Selon la FVE, « des études suggèrent que les salaires versés aux vétérinaires dans les groupes sont inférieurs à ceux des autres cabinets vétérinaires ». Toutefois, la FVE est prudente sur cet impact qui « nécessiterait un examen plus approfondi ».
Les grands groupes ont tendance à recourir davantage à une équipe multidisciplinaire, en y incluant notamment les ASV pour optimiser la gestion de la clinique. Des grands groupes peuvent donc souhaiter étendre la délégation des actes que les ASV pourraient légalement être autorisés à accomplir.
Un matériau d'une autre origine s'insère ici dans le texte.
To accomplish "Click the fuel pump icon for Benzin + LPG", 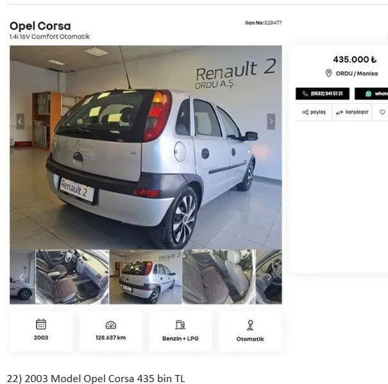I will (180, 324).
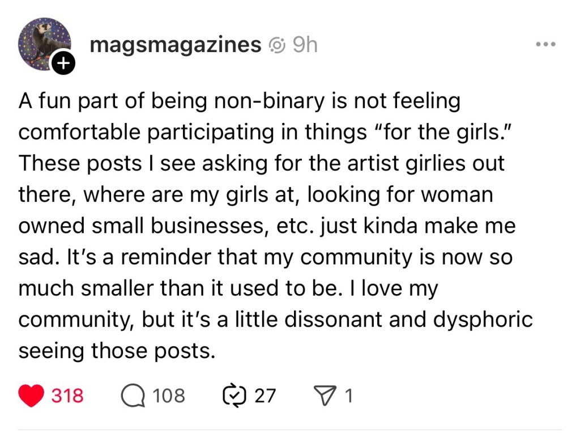Open more actions from the dots at top right
Image resolution: width=580 pixels, height=433 pixels.
coord(545,43)
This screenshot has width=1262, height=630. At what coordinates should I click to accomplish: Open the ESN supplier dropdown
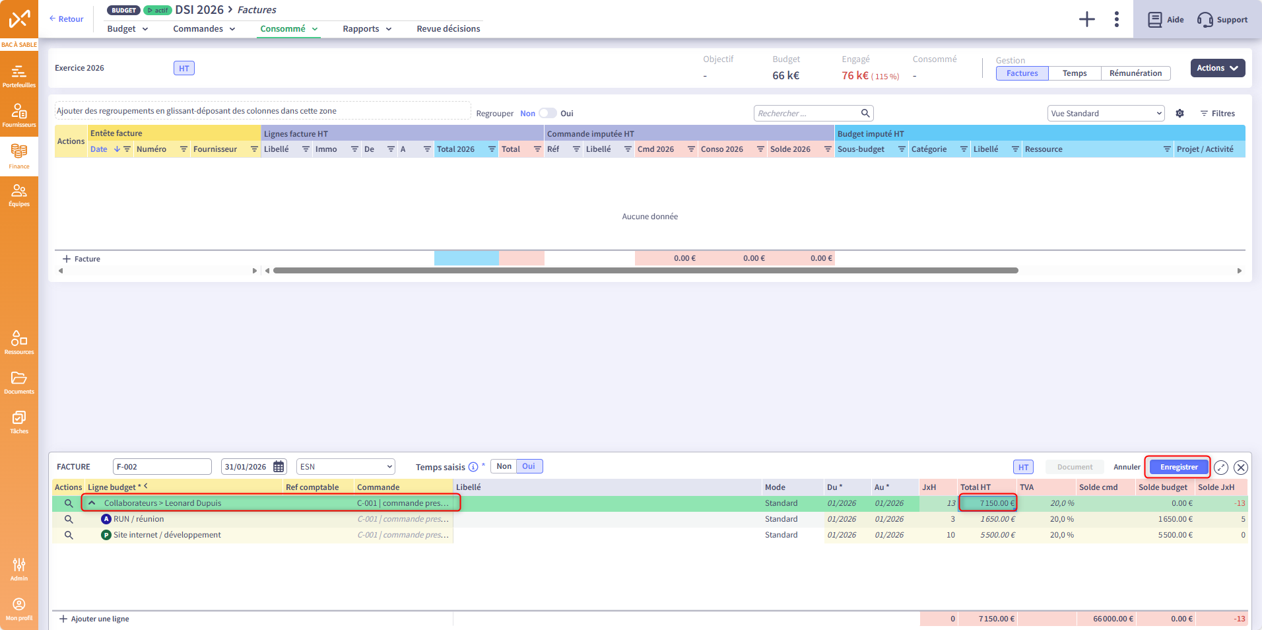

Sans tirer de conclusion prématurée, la FVE s'interroge sur la réalisation de certains services vétérinaires, comme les prophylaxies obligatoires en France ou certaines certifications par les vétérinaires salariés des grands groupes. Certains pays d'Europe, comme la Belgique, ne semblent pas l'accepter, selon l'analyse de la FVE.
Pour la FVE, les propositions de rachats des cliniques vétérinaires par les grands groupes à des valeurs très élevées sont attractives pour les vétérinaires qui cèdent actuellement leurs parts. Mais, de fait, ces cessions se font à des niveaux trop élevés pour permettre à des personnes physiques, des vétérinaires à titre individuel, d'investir dans les cliniques.
Dans le cadre du droit des sociétés, la responsabilité légale des vétérinaires qui y exercent comme salarié est nécessairement plus limitée, par rapport aux représentants légaux de la société. Toutefois la FVE observe que cette responsabilité est déjà limitée pour les vétérinaires indépendants qui gèrent leurs propres sociétés anonymes.
La fiscalité des sociétés est différente de celle des personnes physiques exerçant la même activité. Des avantages fiscaux peuvent être accordés aux sociétés. Pour la FVE, l'équité de la profession ne serait plus garantie entre les structures vétérinaires indépendantes et les groupes.
Tout comme la rentabilité, la satisfaction des clients est essentielle pour toutes les cliniques vétérinaires. Les grands groupes mesurent régulièrement la satisfaction de leurs clients et tentent d'adapter en conséquence leur offre de services. Il s'agit par exemple de respecter les heures de rendez-vous, d'aménager des plages horaires d'ouverture plus longues, parfois au détriment d'une relation plus personnelle entre le praticien et ses clients.
La satisfaction des confrères dans leur exercice est évidemment liée à de nombreux facteurs tels que l'environnement de travail, les collègues, les heures de travail, les ressources humaines, l'organisation, la reconnaissance, la rémunération, le sentiment d'appartenance… Dans leur communication, les groupes soulignent le bien-être au travail de leurs employés. Pour la FVE, il n'est pas possible, pour le moment, de mesurer l'impact réel des groupes sur le bien-être au travail des confrères.
Pour la FVE, Les grands groupes de cliniques disposent d'énormes bases de données dans leurs fichiers clients. Ils pourraient donc plus facilement les exploiter pour développer la télémédecine ou d'autres services innovants adaptés à leurs clients. Ces bases de données pourraient aussi permet d'améliorer le service rendu avec des décisions médicales davantage fondées sur des preuves.
De nombreux vétérinaires s'investissent dans des activités associatives ou représentatives dans des structures en France comme l'Afvac, les syndicats, l'Ordre des vétérinaires etc. Sans apporter de réponse définitive, la FVE s'interroge sur l'impact des grands groupes sur l'engagement de leurs vétérinaires salariés dans ces activités « non rentables » pour le groupe.
Des grands groupes négocient aussi des tarifs réduits pour l'adhésion de leurs vétérinaires aux associations professionnelles, notamment de formation continue, ou aux syndicats représentatifs. Les grands groupes peuvent parfois proposer leurs propres programmes de formation continue en interne et, le cas échéant, entrer en concurrences avec ces organisations de formation indépendantes.